Dataset entries:
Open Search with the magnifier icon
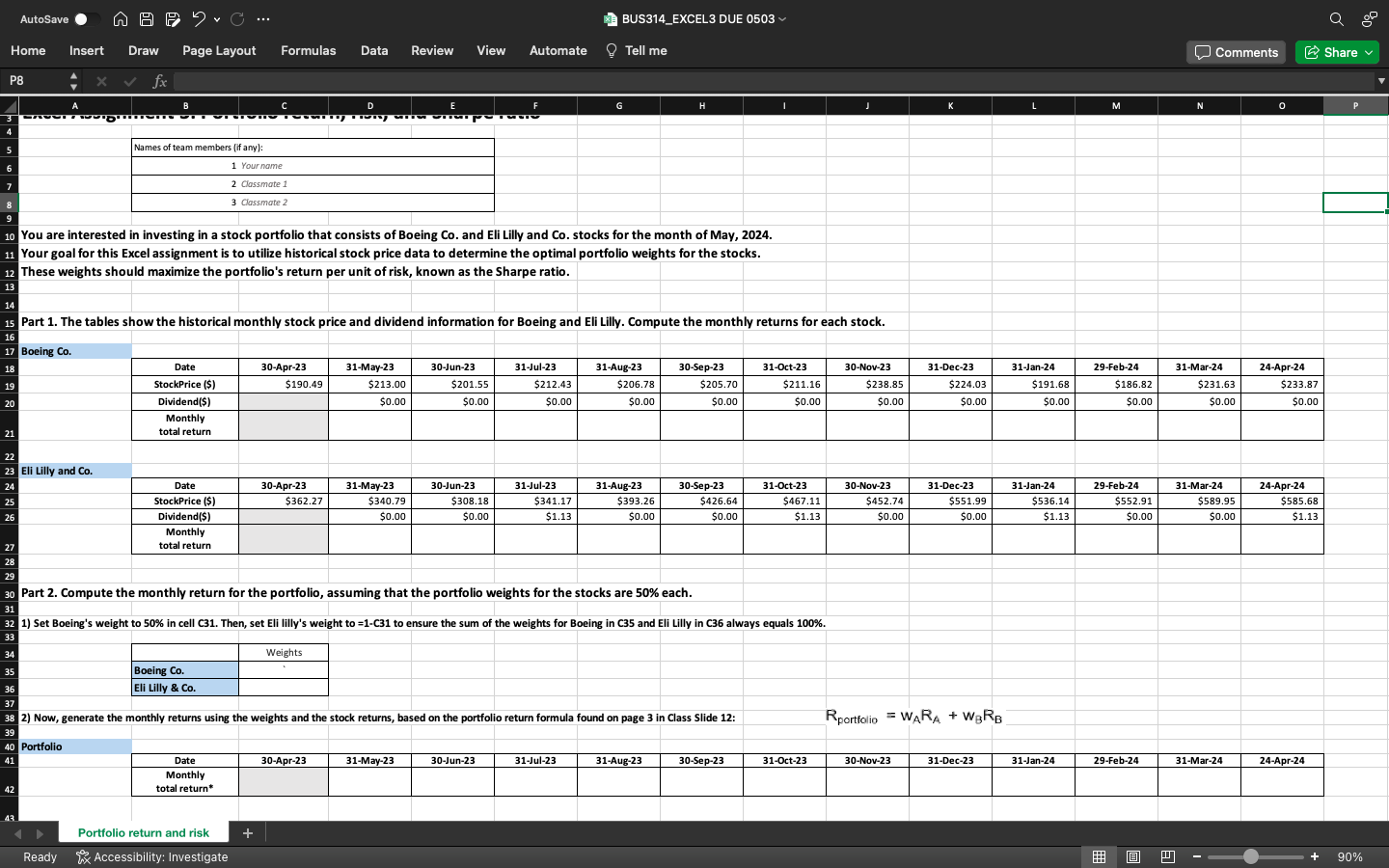 coord(1336,18)
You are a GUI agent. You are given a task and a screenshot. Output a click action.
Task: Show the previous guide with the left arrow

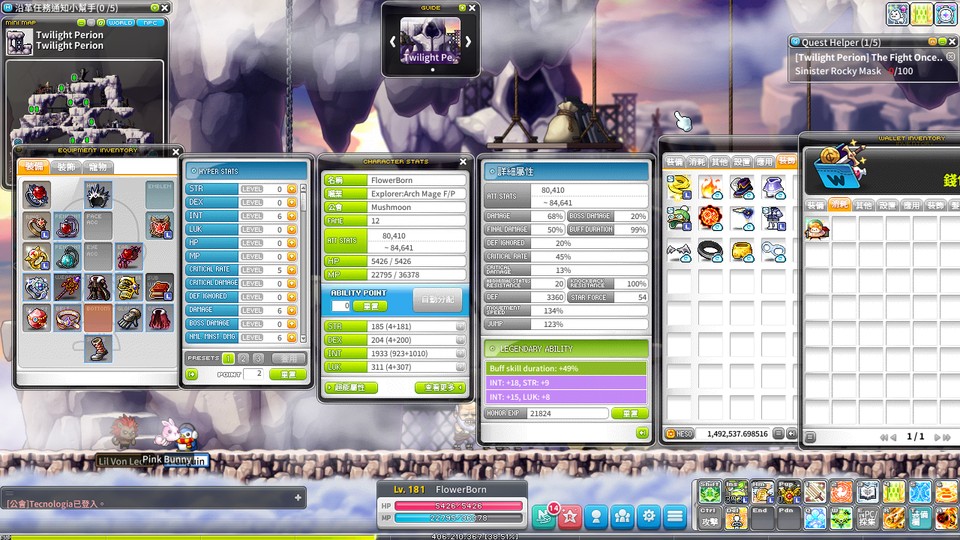(392, 42)
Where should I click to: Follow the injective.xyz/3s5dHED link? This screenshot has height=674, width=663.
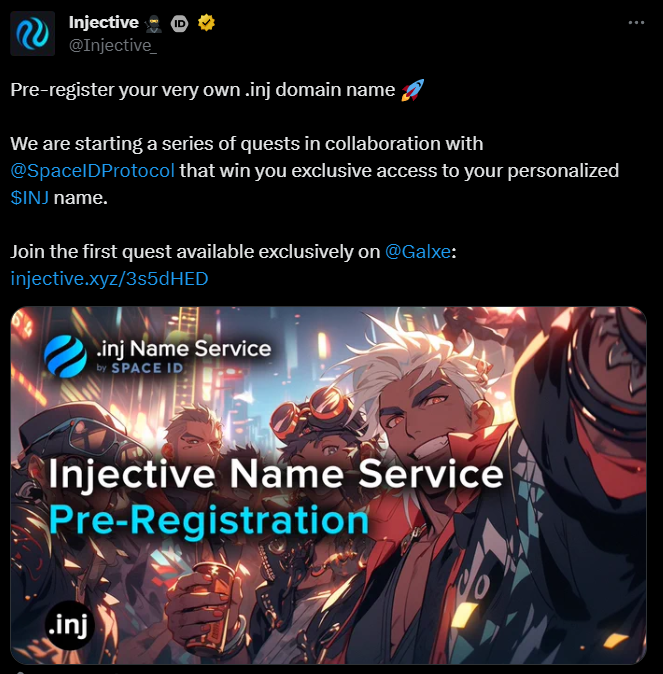point(109,279)
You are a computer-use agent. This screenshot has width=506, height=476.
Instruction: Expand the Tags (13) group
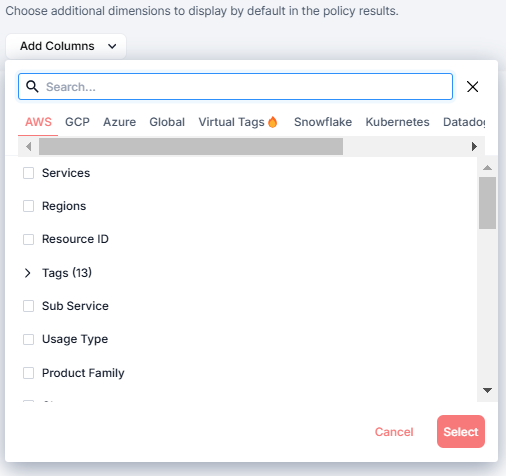point(28,273)
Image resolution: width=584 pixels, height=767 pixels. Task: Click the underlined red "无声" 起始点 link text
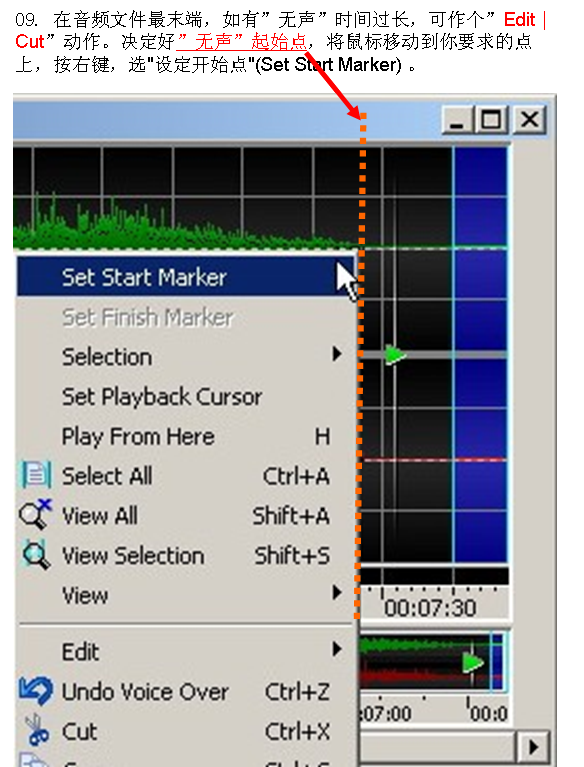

▶ [Exercise requirements] Each line in the data that has the word "agent" counts once; state how many such lines there are, without comment.

▶ [Completed task] 2